* [GOAL] How many of the lines below contain the string "pyautogui", treating uppercase and lowercase as different? Reply with the number alone.

[Stored data entries]
+++++

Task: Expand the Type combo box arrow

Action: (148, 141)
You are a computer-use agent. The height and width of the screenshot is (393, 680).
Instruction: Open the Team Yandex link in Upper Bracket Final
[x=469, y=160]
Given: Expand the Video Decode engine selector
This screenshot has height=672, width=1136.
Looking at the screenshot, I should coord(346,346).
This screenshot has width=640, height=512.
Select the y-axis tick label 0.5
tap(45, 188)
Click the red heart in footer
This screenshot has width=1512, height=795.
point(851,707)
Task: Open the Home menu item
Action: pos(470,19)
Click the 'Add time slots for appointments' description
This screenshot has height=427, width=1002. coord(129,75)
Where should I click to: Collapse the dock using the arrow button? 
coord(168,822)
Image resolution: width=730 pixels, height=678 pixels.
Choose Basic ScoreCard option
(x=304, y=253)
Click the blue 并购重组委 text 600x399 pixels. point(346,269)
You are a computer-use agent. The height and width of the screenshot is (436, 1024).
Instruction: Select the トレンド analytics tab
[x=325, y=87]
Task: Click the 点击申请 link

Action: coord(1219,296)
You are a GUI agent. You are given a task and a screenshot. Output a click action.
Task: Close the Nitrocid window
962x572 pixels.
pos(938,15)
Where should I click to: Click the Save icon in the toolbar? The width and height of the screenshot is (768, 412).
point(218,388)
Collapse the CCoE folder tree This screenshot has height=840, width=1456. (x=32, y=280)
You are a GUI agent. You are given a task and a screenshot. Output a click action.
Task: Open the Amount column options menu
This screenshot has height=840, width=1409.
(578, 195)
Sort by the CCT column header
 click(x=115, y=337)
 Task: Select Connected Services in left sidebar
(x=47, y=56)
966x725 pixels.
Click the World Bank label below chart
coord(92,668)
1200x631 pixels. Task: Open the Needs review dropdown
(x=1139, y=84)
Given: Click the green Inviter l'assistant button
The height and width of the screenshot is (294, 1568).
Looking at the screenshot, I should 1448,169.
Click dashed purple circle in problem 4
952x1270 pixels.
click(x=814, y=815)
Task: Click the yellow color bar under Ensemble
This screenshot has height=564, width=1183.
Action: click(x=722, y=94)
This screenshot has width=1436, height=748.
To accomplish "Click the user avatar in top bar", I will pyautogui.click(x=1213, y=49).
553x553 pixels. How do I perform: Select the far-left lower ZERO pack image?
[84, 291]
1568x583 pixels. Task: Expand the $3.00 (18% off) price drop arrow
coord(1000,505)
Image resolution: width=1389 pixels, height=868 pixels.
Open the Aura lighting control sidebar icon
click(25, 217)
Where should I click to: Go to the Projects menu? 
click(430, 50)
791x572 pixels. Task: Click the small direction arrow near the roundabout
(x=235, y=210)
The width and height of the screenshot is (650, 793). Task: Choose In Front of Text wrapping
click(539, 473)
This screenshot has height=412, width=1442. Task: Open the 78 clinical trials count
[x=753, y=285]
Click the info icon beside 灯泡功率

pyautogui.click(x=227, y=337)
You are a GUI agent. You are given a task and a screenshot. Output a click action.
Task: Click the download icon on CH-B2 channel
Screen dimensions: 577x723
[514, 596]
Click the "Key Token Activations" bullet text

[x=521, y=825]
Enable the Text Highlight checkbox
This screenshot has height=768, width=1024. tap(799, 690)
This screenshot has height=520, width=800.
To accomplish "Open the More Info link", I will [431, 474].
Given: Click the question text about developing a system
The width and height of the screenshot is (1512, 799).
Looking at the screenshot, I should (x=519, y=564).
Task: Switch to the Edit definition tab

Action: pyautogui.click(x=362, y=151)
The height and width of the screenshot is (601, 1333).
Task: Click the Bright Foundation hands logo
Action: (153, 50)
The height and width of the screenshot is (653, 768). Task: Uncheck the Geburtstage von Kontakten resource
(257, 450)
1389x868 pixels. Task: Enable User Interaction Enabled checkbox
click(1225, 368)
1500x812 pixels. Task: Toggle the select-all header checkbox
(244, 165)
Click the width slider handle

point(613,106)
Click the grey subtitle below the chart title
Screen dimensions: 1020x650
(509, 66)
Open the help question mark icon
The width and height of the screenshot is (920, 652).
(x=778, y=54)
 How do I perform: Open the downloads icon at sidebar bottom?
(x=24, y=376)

+++++

* [OUTPUT] 3